Even if you hate the beach, live inland and aren’t bothered by dwindling fish, the latest spike in ocean temperature matters to you. The ocean is like a huge closet where we’ve been able to store 90% of the excess heat trapped by greenhouse gases. That closet is now stuffed. The latest readings from more than 4,000 buoys around the world show record-breaking sea-surface temperatures from January to March this year.
And we’re on the cusp of an El Nino event — a shift in wind patterns and ocean currents that opens the closet door and lets heat and energy spill into our atmosphere. That’s where the heat buried in the ocean comes back to haunt us.
The changes in sea-surface temperatures don’t sound like much — right now they’re about 0.2 degrees C above normal. But it sounds like a lot when expressed as energy added to the system that includes our ocean and atmosphere — 40 zettajoules, or sextillions of joules. That’s the equivalent of hundreds of millions of atomic bombs. It’s energy that gets trapped in the system by an increasing concentration of greenhouse gases.
That energy can manifest as heat waves or storms, said Kevin Trenberth, a climatologist I met a few years ago at a meeting in Princeton on the El Nino phenomenon. He was then at the National Center for Atmospheric Research in Colorado, and is now an honorary academic at the University of Auckland.
While the latest news has focused on new surface measurements, he said, the warming goes deeper. Last year he co-authored a paper showing the ocean is warming down to 2,000 meters. The heat doesn’t stay there, thanks to the alternating patterns of wind and currents known as El Nino and its opposite counterpart, La Nina.
La Nina has prevailed during the last three years. During this phase, Trenberth said, trade winds push warm equatorial water westward across the Pacific where it piles up by Indonesia. Every two to seven years, that switches to the El Nino pattern. The easterly winds die down enough that the warmer water can slop back toward the Americas.
El Nino events can be gentle or fierce, depending on whether strong westerly winds start helping that warm water slosh back across the Pacific, said Kim Cobb, an oceanographer and climatologist at Brown University. But big ones happen roughly every 10 to 15 years. Real whoppers, she said, have occurred in 1972-73, 1982-83, 1997-98 and 2015-16.

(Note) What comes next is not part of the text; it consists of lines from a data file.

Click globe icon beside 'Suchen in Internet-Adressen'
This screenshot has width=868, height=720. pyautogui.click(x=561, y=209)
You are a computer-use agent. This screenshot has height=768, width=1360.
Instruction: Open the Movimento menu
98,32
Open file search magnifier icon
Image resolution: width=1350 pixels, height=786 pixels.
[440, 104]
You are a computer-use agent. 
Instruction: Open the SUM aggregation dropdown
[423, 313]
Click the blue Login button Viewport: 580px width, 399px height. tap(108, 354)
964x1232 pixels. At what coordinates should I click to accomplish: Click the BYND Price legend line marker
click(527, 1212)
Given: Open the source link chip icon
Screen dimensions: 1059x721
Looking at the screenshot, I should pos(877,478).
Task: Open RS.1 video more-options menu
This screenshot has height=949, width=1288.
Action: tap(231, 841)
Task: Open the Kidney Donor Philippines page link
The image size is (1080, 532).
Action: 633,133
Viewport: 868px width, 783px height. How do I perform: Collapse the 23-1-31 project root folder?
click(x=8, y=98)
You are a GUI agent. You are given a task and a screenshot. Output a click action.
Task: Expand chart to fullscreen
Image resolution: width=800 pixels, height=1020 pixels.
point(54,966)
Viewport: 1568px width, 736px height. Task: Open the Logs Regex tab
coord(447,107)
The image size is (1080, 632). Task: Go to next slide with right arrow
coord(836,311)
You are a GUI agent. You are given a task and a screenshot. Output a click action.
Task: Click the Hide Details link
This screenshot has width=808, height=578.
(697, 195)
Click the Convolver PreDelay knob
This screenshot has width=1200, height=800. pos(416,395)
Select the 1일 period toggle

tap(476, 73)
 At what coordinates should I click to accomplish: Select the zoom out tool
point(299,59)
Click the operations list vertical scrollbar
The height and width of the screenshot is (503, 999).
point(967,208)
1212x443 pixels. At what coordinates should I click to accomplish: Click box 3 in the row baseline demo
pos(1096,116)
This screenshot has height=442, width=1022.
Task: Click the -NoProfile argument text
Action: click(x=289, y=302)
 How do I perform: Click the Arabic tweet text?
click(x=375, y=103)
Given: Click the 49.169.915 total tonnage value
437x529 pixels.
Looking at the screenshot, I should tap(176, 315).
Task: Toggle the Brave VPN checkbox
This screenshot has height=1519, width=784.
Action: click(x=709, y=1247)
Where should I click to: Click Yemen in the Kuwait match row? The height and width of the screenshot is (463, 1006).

While El Nino is born in the Eastern Pacific, the change in patterns redistributes heat around the planet — disturbing the entire global atmospheric circulation, she said. The cycle of El Nino and La Nina has probably been going on for millions of years, since our continents and oceans reached in their current configuration.
Now, however, with rapid overall warming, the cycle might become stronger, and is already creating more extreme conditions. “When we think about what sets the thermostat of our planet, it really is our oceans,” she explained.
Trenberth said that even during the La Nina phase we’ve seen hot spots in the Pacific that have led to trouble: “This was the region that was feeding the atmospheric rivers that flowed into California and produced all the prodigious rains and even snows in the southwestern parts of the United States.”
Even though there’s more capacity for heat deep in the ocean, the water heats up at the surface first, and since cold water is heavier, that can create regions of unhealthy stillness, where normal circulation stops and blobs of stagnant oxygen-depleted ocean grow. That’s why scientists have been observing alarming dead zones in the Gulf of Mexico, which are made worse by nitrate runoff from farms.
“It affects the phytoplankton, the zooplankton, the fish, the marine mammals and seabirds,” Trenberth said. Warming oceans also lead to marine heat waves, which can destroy kelp forests and grasses that provided a home for fish and marine mammals.
Trenberth uses the phrase global heating to describe what’s going on. Global warming implies increasing atmospheric temperatures, while global heating suggests extra energy sloshing around the whole system that is our atmosphere and oceans.
He recently found some old VHS tapes of his interviews in the 1990s, and sent a 1997 interview from the MacNeil/Lehrer News Hour, where he talks about the danger of global heating. Watching it 26 years later, not much has changed in the basic underpinnings of the science. But the climate certainly has.